Wizards, Jedi, and extra-terrestrials of the silver screen came to life in Heinz Hall on Saturday afternoon as resident conductor Lawrence Loh led the Pittsburgh Symphony Orchestra in a magical tribute to the film scores of John Williams.
Even without the reels and special effects of Hollywood, the work of the Academy Award-winning composer stood on its own, bringing fantasy to the stage with a flurry of well-known tunes.
In a formula that has become a trademark of the composer’s work, grandiose fanfares alternated with poignant melodies, creating a powerful exchange throughout the brass and string sections reminiscent of on-screen battles. Pitched against this bold interplay, the sharp xylophone and creeping violin glissandos rose above the stage to create an eerie, ethereal atmosphere that would have Harry Potter himself on the edge of his seat.
This orchestra was in no need of animation to bring beloved characters to life.
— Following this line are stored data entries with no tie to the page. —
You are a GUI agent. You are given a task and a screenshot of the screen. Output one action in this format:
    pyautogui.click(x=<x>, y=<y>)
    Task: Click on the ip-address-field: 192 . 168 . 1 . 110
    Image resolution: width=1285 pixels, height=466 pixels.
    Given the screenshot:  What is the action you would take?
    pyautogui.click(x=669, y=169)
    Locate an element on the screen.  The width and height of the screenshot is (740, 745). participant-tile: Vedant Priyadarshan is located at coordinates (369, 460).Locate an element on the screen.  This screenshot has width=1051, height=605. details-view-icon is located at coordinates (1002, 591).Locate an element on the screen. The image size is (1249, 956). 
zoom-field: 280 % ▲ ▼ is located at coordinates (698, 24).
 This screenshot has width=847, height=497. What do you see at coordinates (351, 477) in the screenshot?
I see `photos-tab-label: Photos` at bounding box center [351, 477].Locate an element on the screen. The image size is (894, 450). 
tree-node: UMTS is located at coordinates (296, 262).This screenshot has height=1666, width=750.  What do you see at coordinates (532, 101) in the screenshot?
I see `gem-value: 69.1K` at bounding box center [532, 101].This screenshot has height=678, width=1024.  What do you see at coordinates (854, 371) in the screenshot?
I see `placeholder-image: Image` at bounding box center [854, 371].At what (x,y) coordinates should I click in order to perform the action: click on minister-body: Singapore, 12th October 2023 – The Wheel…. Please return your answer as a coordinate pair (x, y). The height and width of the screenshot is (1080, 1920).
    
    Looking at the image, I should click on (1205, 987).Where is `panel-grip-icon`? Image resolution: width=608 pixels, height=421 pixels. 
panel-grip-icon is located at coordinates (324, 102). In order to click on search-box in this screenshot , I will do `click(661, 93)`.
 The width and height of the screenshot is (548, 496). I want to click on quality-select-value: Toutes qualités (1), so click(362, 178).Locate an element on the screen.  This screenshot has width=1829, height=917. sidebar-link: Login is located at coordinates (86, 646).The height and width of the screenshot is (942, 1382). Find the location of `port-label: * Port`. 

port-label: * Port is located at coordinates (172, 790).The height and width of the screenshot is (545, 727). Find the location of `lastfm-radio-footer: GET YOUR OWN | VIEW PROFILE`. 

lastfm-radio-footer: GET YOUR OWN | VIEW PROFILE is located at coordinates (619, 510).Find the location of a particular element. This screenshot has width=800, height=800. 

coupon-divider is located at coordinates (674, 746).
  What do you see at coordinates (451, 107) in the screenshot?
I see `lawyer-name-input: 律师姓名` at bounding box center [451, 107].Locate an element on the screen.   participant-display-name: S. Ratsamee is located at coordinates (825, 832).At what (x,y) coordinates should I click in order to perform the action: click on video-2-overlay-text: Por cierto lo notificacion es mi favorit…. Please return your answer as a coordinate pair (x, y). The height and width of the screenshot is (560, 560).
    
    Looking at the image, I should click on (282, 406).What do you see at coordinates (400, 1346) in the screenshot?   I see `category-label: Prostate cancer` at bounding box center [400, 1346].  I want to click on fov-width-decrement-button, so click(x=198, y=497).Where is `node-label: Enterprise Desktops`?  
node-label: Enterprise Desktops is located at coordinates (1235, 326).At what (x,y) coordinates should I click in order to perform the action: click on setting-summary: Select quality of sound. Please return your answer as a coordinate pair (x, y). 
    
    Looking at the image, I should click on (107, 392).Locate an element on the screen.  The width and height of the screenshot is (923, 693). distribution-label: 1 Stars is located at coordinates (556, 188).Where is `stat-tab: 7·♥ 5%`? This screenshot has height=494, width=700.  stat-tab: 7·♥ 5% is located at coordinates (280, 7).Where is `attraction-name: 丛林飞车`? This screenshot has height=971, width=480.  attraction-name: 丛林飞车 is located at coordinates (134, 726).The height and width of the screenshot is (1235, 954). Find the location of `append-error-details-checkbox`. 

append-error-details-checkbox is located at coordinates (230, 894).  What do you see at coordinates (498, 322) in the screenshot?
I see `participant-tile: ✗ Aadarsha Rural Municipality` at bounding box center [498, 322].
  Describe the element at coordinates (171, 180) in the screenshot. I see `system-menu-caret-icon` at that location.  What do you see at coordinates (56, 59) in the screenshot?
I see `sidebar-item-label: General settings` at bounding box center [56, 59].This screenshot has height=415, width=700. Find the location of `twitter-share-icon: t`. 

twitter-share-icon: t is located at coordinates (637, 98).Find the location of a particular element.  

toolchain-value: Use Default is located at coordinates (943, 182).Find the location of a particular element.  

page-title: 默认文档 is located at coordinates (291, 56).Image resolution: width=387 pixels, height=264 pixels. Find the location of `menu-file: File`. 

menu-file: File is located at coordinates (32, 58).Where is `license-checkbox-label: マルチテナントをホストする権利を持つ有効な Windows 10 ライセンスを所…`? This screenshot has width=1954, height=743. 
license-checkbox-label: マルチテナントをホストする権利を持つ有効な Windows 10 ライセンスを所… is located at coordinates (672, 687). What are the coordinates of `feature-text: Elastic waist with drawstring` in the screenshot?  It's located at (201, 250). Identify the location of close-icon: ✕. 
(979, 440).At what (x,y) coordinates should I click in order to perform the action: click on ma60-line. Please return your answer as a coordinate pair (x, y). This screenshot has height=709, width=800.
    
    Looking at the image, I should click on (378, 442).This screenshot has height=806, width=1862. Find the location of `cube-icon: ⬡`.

Mr. Loh brought the cinema to the chamber hall with a series of props that ranged from life jackets to light sabers converted into batons.
Draped in a scarf from the Sochi 2014 Olympic Games, Mr. Loh opened with a blaring rendition of Mr. Williams’ “Olympic Fanfare.” The remainder of the first half was devoted to cinematic themes produced for director Steven Spielberg, including the ominous two-note “Jaws” suite and the exotic croons of the flute in “War Horse,” hauntingly performed by flutist Damian Bursill-Hall.
Mr. Loh balanced the familiar roster with a few of Mr. Williams’ lesser-known works, including excerpts from “Close Encounters of the Third Kind” and the 2005 political drama “Munich.” Contrasting with the slower pieces that had younger audience members shuffling in their seats, the sweeping finale from “E.T.” brought the first act to an epic close.
The high point of the concert came during the “Harry Potter” music, with the duet of “Fluffy” delivered by harpist Gretchen Van Hoesen and contrabassoonist James Rodgers. In a veritable act of magic, Mr. Rodgers injected beauty into the character of a drooling three-headed dog with evocative diminuendos.
The performance came to a forceful conclusion with four pieces from “Star Wars” in story order, including two recent vault releases: “Here They Come” and the vigorous “Forest Battle” from Episode VI.